As development on Shadows of the Damned wrapped up and work began on their next high-budget production, Lollipop Chainsaw, GhM worked on a series of minor projects:
The first one was Frog Minutes, their first mobile game, initially released on iOs in March of 2011 and later ported to Android’s Google Play environment in August of 2013 by Planet G, a subsidiary of GhM which had, by that point, gone independent. The game was intended to help with the relief fund for the earthquakes that hit Japan in early 2011, with all profits being devolved to it.
Frog Minutes was a simple game, one with no storyline, where a player could collect a bunch of bugs by touching them, and then feed them to different kinds of frogs in order to catch them as his ears are gently caressed by the narration of Maaya Sakamoto. It was conceptualized and produced by Suda, while Tadayuki Nomaru, who had joined the company during development of killer7 and had, up to that point, only worked as a 2D artist, took on directorial duties.
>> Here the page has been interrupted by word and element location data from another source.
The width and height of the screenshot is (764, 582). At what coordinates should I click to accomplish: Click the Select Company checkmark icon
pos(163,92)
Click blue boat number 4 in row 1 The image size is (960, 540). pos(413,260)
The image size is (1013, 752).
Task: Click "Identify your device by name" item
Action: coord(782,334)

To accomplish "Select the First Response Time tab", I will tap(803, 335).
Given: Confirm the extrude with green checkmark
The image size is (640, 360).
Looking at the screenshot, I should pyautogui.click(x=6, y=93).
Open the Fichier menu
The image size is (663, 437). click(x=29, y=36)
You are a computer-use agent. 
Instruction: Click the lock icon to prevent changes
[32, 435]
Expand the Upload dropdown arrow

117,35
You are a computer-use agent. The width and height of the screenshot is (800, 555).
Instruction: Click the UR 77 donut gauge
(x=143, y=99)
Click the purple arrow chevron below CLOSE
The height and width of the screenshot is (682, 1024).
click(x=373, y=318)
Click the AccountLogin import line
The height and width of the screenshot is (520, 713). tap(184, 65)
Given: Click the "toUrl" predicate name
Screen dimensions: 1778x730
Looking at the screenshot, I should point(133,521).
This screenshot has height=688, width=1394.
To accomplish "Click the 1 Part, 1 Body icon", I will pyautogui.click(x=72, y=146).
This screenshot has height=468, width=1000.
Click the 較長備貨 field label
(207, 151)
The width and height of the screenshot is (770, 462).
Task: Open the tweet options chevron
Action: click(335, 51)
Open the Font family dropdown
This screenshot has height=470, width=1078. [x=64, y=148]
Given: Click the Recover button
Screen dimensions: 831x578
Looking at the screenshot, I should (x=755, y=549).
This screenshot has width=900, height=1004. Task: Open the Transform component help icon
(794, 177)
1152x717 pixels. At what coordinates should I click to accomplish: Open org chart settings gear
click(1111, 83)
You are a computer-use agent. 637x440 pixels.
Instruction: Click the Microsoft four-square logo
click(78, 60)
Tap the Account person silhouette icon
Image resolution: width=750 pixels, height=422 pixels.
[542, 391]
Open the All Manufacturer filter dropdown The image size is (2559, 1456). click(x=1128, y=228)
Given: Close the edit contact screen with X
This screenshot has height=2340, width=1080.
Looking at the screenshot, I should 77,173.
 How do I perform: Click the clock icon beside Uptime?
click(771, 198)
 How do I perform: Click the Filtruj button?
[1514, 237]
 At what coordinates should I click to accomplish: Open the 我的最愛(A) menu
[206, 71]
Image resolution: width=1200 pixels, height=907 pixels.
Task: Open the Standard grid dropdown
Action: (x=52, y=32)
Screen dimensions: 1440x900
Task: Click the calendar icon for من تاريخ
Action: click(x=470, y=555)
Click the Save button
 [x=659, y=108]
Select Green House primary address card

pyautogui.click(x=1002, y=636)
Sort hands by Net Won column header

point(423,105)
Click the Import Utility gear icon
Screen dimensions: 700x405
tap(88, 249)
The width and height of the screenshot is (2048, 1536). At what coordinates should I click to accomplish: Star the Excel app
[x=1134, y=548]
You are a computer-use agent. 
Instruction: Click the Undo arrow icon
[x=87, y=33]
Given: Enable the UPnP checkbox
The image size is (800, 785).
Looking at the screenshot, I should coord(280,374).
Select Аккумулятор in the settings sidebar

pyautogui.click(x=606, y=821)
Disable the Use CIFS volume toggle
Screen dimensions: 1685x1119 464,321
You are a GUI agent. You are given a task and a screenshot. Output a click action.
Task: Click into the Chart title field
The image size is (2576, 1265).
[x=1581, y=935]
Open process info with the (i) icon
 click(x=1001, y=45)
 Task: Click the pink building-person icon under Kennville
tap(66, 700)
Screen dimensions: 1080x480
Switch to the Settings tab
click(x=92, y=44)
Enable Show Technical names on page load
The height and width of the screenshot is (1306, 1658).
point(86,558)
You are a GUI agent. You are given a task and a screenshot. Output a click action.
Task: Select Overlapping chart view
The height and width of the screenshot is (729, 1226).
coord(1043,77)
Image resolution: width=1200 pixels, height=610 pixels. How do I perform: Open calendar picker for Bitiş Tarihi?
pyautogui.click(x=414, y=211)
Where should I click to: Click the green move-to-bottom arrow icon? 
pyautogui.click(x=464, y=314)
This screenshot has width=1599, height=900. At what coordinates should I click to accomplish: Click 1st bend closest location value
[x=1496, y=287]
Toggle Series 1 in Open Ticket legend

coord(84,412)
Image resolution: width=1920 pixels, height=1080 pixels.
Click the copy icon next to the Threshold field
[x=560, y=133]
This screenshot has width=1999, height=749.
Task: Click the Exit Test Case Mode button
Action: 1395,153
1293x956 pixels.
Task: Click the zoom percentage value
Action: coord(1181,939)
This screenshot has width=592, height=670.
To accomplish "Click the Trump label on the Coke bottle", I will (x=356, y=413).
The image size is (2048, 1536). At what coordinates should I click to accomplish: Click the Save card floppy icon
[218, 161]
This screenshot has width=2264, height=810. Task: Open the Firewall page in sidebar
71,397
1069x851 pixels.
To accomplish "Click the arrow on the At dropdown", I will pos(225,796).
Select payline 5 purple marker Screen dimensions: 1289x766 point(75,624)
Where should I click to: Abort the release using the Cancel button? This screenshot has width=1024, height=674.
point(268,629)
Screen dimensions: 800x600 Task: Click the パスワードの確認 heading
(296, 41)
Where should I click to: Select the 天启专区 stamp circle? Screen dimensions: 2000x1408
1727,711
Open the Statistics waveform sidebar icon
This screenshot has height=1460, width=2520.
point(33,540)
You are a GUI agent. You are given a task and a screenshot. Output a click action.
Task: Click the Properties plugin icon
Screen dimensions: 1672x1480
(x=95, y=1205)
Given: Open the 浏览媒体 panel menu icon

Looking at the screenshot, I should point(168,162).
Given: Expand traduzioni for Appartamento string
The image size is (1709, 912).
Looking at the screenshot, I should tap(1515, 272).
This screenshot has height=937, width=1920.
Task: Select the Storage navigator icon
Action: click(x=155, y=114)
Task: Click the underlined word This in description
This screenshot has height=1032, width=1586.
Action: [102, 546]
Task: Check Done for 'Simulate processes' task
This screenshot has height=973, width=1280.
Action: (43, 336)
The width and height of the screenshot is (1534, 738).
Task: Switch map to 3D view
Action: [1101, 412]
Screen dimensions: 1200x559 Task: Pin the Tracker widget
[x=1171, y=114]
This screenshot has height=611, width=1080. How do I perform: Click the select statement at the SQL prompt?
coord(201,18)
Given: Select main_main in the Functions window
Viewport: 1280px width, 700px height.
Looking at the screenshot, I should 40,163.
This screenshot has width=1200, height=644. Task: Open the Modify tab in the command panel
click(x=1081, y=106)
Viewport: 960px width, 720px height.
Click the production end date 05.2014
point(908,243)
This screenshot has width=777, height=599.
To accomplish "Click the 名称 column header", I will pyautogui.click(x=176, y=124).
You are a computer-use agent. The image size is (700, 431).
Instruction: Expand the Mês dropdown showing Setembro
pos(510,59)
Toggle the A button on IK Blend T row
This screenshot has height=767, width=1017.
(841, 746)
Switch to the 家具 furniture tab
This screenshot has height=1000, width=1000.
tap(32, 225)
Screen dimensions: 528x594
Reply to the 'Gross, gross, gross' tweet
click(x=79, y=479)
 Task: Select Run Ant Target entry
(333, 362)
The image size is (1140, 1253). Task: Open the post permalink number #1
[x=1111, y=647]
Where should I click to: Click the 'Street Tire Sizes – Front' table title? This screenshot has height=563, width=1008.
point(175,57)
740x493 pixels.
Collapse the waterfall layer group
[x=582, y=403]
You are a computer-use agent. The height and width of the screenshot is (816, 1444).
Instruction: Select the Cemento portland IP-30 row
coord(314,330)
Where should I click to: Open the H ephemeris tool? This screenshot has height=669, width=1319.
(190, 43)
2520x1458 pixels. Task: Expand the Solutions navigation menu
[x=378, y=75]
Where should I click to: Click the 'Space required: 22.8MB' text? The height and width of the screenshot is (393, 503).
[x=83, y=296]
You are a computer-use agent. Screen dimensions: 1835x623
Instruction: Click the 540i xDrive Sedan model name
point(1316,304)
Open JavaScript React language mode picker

The iOs version was fully localized, with Bianca Allen as the English narrator, while the Android version remained only available in Japanese. Unfortunately, backwards support for mobile platforms is notoriously fragile: The game soon became incompatible with current platforms, and was eventually removed from all storefronts. The iOs version was preserved, but the Android one is currently lost.
September of 2011 saw the release of Rebuild of Evangelion: 3nd Impact on Playstation Portable, Grasshopper’s first rhythm game and their third licensed title with Namco-Bandai. Several proposals were drafted, including one for an Action-RPG game, before settling on a rhythm one.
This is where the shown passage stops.